El pasado 22 de julio, un juzgado madrileño suspendió el rescate público de Plus Ultra y le dio un plazo de cinco días para que acreditara que necesitaba recibir los 34 millones de euros pendientes.

La aerolínea ha presentado en el juzgado dos documentos: un escrito que incluye sus alegaciones y un informe pericial encargado por la compañía aérea a un auditor de cuentas independiente que concluye que, "efectivamente, necesita recibir el préstamo participativo pendiente para garantizar su viabilidad" tras los efectos de la pandemia en su operativa.

La compañía ha publicado una nota que refleja la "incomprensión" ante la paralización del desembolso de esta parte del préstamo (ya ha recibido los otros 19 millones de los 53 aprobados) porque "no ha mediado ningún tipo de incumplimiento" por parte de la compañía y no han cambiado "en modo alguno" las circunstancias que aconsejaron su concesión.

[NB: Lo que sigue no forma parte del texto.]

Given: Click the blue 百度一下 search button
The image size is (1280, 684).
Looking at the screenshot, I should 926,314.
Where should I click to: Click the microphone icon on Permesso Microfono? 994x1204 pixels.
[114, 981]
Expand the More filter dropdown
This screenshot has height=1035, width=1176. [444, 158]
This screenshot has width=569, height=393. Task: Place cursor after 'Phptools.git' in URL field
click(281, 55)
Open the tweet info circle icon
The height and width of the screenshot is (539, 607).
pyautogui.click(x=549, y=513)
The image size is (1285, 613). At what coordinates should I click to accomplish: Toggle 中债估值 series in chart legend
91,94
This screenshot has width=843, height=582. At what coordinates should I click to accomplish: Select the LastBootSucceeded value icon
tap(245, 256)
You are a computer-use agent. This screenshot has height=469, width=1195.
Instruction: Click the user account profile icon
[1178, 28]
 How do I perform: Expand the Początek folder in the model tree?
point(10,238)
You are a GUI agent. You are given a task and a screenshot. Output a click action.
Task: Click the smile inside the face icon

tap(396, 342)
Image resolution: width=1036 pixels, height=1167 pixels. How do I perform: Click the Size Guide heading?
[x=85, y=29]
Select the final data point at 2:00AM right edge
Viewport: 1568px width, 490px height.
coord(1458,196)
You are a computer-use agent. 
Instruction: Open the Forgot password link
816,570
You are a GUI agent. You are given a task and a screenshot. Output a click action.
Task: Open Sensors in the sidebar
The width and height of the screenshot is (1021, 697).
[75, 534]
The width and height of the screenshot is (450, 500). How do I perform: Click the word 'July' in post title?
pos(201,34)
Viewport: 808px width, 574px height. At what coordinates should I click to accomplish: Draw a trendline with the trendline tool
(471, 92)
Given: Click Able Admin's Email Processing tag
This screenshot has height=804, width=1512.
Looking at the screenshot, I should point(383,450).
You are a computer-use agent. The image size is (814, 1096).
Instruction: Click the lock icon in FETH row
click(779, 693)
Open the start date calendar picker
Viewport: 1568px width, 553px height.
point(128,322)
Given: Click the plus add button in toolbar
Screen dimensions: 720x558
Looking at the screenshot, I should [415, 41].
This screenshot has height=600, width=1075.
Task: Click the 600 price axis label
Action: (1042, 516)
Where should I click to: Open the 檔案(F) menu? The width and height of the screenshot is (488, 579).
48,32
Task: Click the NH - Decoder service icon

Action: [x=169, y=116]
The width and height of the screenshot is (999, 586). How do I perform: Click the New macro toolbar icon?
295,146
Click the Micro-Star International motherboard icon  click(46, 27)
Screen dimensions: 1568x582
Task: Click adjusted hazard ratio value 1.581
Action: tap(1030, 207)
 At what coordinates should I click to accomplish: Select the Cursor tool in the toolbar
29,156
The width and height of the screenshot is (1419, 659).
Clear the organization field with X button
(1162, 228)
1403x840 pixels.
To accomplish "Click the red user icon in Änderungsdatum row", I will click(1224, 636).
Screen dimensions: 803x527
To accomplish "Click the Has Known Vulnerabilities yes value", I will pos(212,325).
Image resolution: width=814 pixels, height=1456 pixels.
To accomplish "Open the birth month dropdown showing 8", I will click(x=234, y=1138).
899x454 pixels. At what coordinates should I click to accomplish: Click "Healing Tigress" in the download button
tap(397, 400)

El informe pericial demuestra, según del comunicado, que los 19 millones de euros recibidos hasta ahora han sido "íntegramente" empleados en los fines para los que estaban destinados.

Argumenta que la SEPI dispone de instrumentos que le permiten la monitorización y el control a tiempo real del destino, aplicación y estado de los préstamos otorgados y cuenta con mecanismos "taxativos" para su recuperación en caso de incumplimiento por parte de Plus Ultra.

La compañía reitera que el pasado 26 de julio el Tribunal de Cuentas consideró que con el desembolso de estos préstamos no se ocasiona perjuicio económico alguno a los fondos públicos.

Además, Plus Ultra ha presentado un recurso de reforma contra la decisión de la jueza Esperanza Collazos de encargar un peritaje que analice si cumplía los requisitos para obtener los 53 millones de euros que le concedió la SEPI.

Señala este recurso la "falta de pertinencia, necesidad y utilidad" de esa prueba pericial, que remite a la valoración de un experto "aquello que ya ha sido valorado por una pluralidad de autorizados estudios aportados a las actuaciones y respecto de los que, hasta lo aportado a la causa, no cabe atribuir razón alguna de duda o tacha".